**INSTRUCTION:**
Please collect every line below that contains the string "tick". Case counts.

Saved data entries
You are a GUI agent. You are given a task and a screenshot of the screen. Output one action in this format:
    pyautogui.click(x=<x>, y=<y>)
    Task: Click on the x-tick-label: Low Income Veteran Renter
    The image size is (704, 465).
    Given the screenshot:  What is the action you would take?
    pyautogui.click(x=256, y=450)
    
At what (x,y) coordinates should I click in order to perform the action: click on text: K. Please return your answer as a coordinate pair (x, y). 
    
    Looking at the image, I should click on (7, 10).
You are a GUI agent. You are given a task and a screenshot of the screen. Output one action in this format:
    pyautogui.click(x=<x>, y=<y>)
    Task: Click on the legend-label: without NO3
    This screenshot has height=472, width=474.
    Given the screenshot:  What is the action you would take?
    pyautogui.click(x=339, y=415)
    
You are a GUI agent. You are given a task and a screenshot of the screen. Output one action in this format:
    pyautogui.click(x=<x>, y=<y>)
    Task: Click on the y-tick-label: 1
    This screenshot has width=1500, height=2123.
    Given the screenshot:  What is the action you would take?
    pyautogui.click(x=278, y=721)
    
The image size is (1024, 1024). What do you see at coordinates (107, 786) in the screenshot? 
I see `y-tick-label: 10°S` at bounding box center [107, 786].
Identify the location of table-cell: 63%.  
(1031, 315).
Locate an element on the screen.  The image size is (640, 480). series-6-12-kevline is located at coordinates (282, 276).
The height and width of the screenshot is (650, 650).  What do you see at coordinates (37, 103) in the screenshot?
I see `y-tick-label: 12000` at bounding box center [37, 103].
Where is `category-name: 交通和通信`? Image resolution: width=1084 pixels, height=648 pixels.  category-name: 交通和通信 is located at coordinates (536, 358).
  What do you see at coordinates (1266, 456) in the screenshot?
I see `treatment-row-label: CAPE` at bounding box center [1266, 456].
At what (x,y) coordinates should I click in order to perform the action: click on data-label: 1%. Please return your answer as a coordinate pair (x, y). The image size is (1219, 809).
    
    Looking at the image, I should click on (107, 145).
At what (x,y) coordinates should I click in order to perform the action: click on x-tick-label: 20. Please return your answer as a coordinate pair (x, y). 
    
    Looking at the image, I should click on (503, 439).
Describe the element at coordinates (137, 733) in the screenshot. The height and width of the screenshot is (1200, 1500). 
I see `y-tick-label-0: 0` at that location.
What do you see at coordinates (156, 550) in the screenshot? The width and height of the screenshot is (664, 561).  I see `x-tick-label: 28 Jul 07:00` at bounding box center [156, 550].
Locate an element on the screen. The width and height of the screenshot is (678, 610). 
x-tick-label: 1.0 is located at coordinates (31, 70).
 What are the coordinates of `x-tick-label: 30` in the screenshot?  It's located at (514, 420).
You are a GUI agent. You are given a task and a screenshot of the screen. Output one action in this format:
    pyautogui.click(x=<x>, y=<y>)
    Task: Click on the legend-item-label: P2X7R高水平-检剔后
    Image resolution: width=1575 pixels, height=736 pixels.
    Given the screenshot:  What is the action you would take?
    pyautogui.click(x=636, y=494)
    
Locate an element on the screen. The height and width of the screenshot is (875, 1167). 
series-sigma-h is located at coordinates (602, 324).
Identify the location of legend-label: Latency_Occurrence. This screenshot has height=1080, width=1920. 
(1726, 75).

**OUTPUT BELOW:**
    Task: Click on the x-tick-label: Low Income Veteran Renter
    Task: Click on the y-tick-label: 1
I see `y-tick-label: 10°S` at bounding box center [107, 786].
I see `y-tick-label: 12000` at bounding box center [37, 103].
At what (x,y) coordinates should I click in order to perform the action: click on x-tick-label: 20. Please return your answer as a coordinate pair (x, y). 
I see `y-tick-label-0: 0` at that location.
What do you see at coordinates (156, 550) in the screenshot? The width and height of the screenshot is (664, 561).  I see `x-tick-label: 28 Jul 07:00` at bounding box center [156, 550].
x-tick-label: 1.0 is located at coordinates (31, 70).
 What are the coordinates of `x-tick-label: 30` in the screenshot?  It's located at (514, 420).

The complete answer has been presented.